This week is like nothing I’ve ever in my lifetime experienced. Along with everyone, I have been juggling, re-arranging, shifting everything I am involved in to the virtual world while the arts and cultural world from Broadway to Boston and beyond shuts down. But there is one last show which I’ve seen that has just announced it is closing Sunday March 15, and for the record, I want to applaud it because it is about the kind of connection that will save us in the end: PIPELINE by Dominique Morisseau, directed by Dawn M. Simmons, and presented by The Nora and WAM Theatre at Central Square.

The play strikes at the heart of systemic racism in America, specifically within the educational system, and the rage that system inspires in the young black men trapped in the “school-to-prison” pipeline. The play focuses on a mother who is desperately trying to keep her son on track, and though Nya (Alexandria Danielle King) teaches in an inner city public school, she has sent her teenage son Omari (Hubens “Bobby” Cius) to a private prep school. We gradually find out that Omari has had a violent confrontation with one of his teachers, captured on video, which may get him expelled or even locked up.

**TASKS TO CARRY OUT:**
(a) Update the review of Pipeline from "This week is" through "at Central Square.", putting "Harvard Square" wherever "Central Square" appears.
(b) Shorten the paragraph of the review of Pipeline that begins "The play strikes at the heart" and keep its main facts.
(c) Pick up the review of Pipeline after its last sentence and keep writing it.
These lines have no connection to the review of Pipeline.

Data entries:
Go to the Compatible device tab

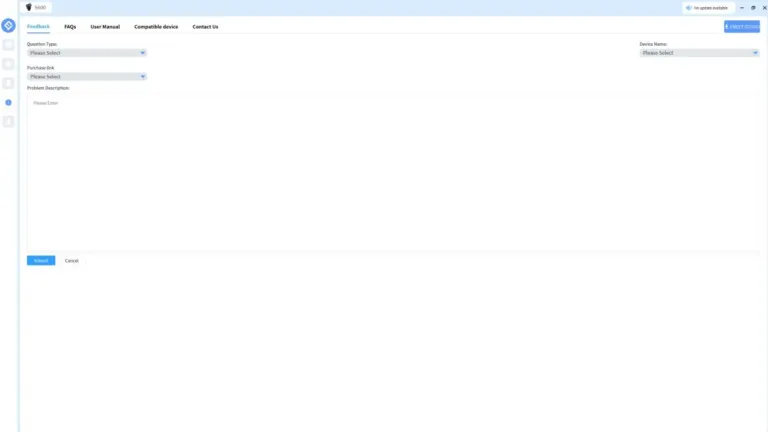click(156, 27)
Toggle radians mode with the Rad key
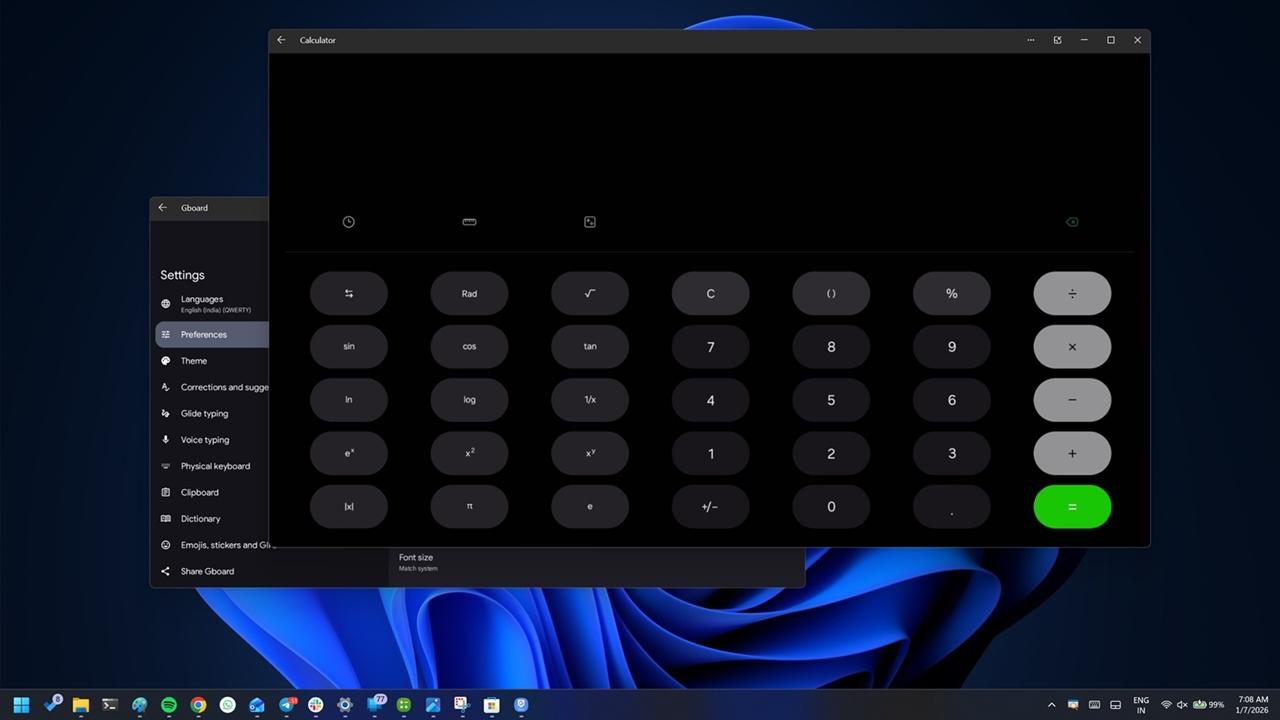Screen dimensions: 1280x720 click(x=469, y=293)
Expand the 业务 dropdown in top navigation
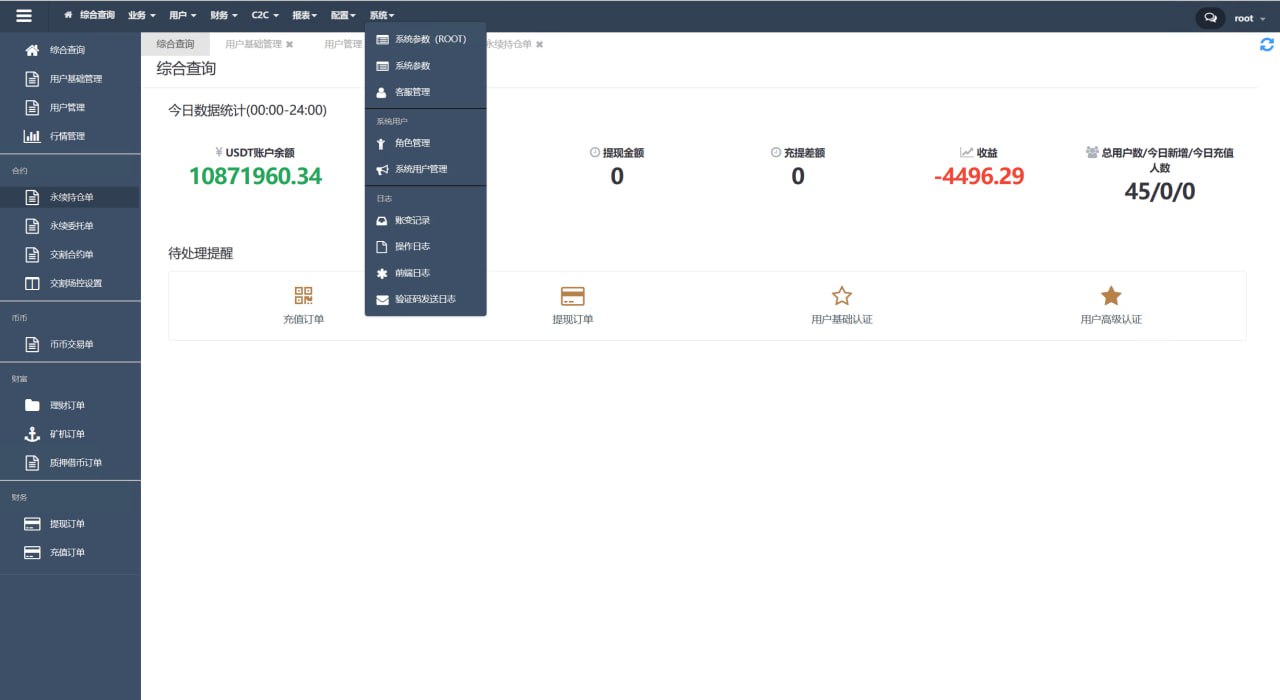Viewport: 1280px width, 700px height. (x=142, y=16)
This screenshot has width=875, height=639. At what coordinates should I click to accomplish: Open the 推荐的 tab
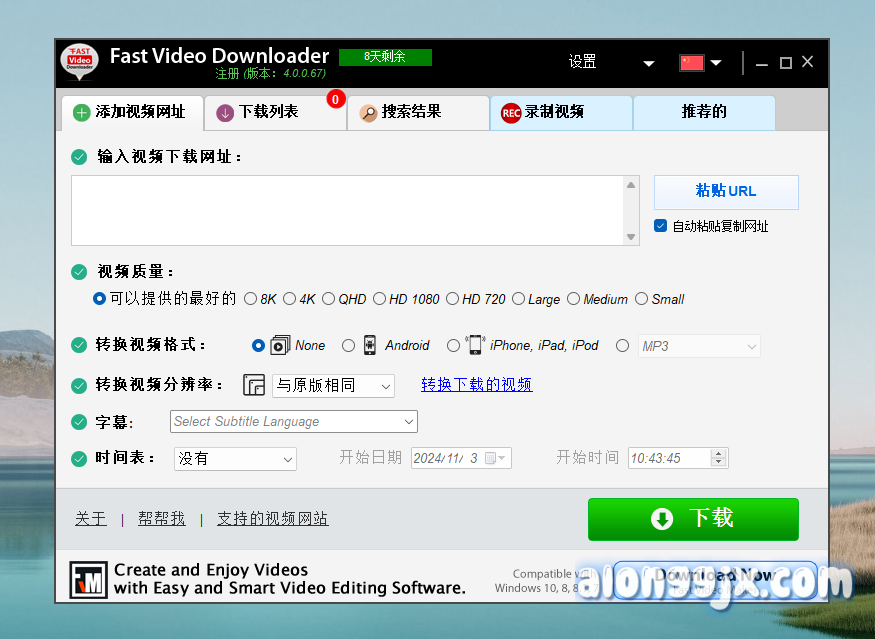pos(704,112)
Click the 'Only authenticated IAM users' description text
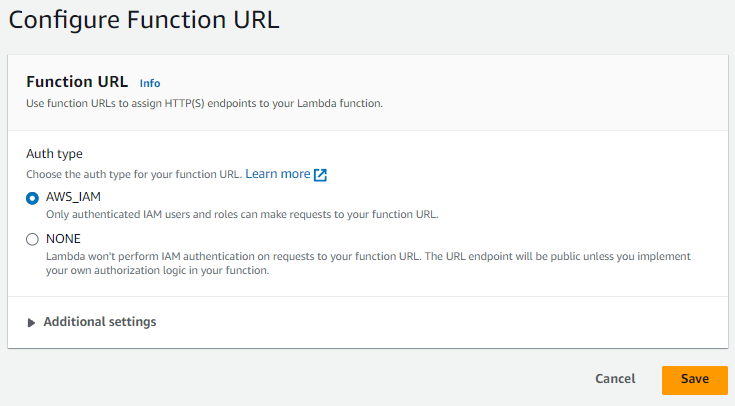This screenshot has height=406, width=735. [242, 215]
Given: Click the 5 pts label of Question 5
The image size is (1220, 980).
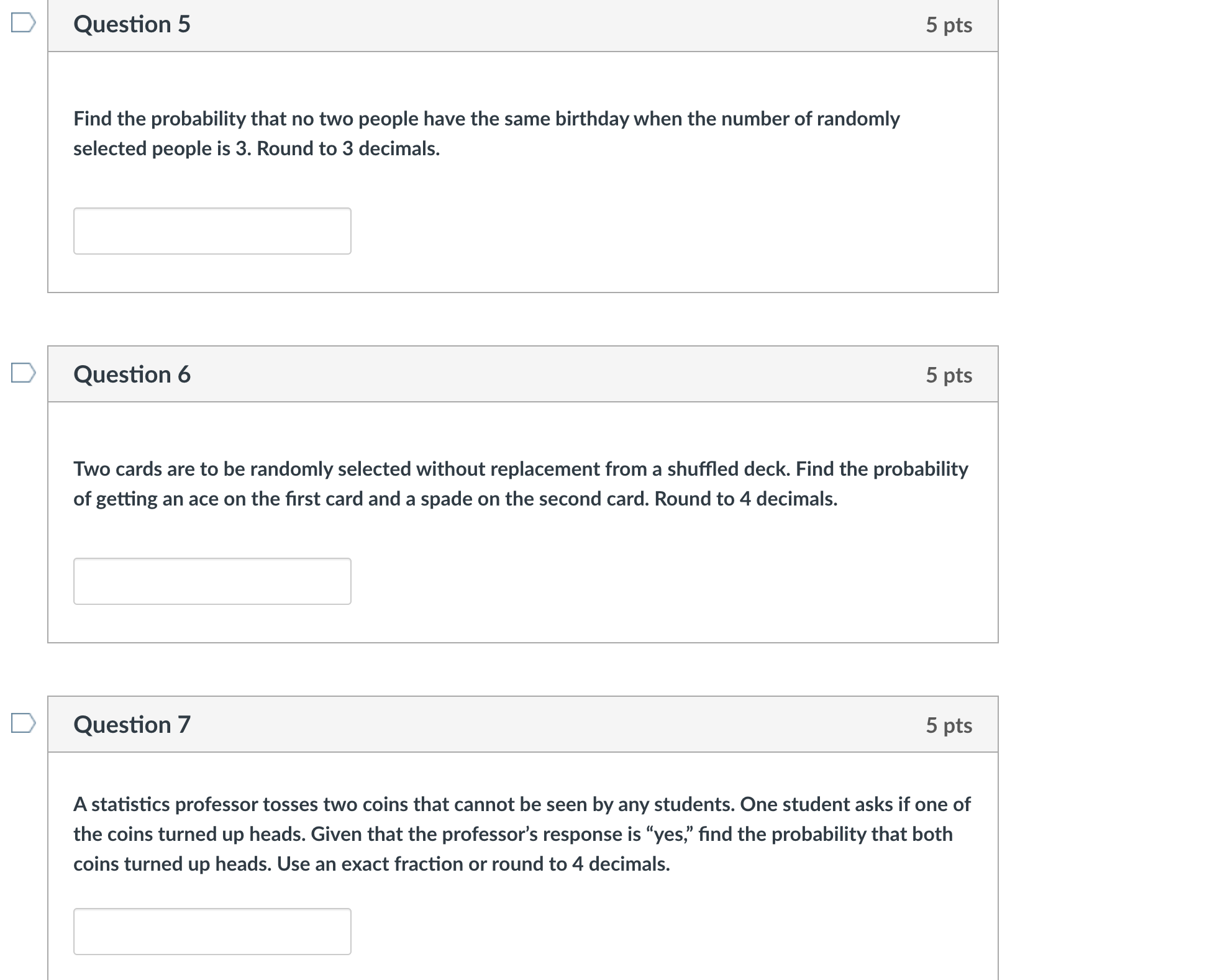Looking at the screenshot, I should (x=949, y=25).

**OUTPUTS IN ORDER:**
(a)
This week is like nothing I’ve ever in my lifetime experienced. Along with everyone, I have been juggling, re-arranging, shifting everything I am involved in to the virtual world while the arts and cultural world from Broadway to Boston and beyond shuts down. But there is one last show which I’ve seen that has just announced it is closing Sunday March 15, and for the record, I want to applaud it because it is about the kind of connection that will save us in the end: PIPELINE by Dominique Morisseau, directed by Dawn M. Simmons, and presented by The Nora and WAM Theatre at Harvard Square.

(b) The play takes on systemic racism in American education and the rage it stirs in young black men caught in the "school-to-prison" pipeline. Nya (Alexandria Danielle King), an inner city public school teacher, has sent her teenage son Omari (Hubens "Bobby" Cius) to a private prep school. She struggles to keep him on track after a violent confrontation with a teacher, captured on video, which could get him expelled or locked up.

(c)
And there’s the rub; Morisseau plunges us into a thicket of issues, none of which have easy answers. When that teacher pressed Omari to explain the rage of the central character in a discussion of Richard Wright’s novel “Native Son,” Omari felt provoked and trapped into attacking. Was Omari’s angry reaction justified? Was that teacher biased or unfairly provocative? Is Nya correct in insisting that Omari should have restrained himself? She herself knows something about rebellion.

The situation is additionally complicated by Nya’s guilt over the break-up of her marriage after she had an extramarital affair with a colleague (James Ricardo Milord), and Omari’s resentment of his distant wealthy father (Kevin Craig West). It’s not clear if the domestic drama is meant to additionally explain Omari’s rage or undercuts its legitimacy as a response in a rigged system.

Gritty video projections loom large over ingeniously minimal, swiveling sets; but it’s the exceptional cast (including an hilarious Sandra Seoane-Seri as Omari’s classmate Jasmine and Barbara Douglass as battle-scarred teacher Laura) which grabs us immediately with passion and poetry in equal measure. King’s and Cius’ performances are evenly matched in intensity and this is crucial as mother and son face off at the heart of the matter. The poetry is Morisseau’s eloquent text and the lyricism of the voices she gives her characters.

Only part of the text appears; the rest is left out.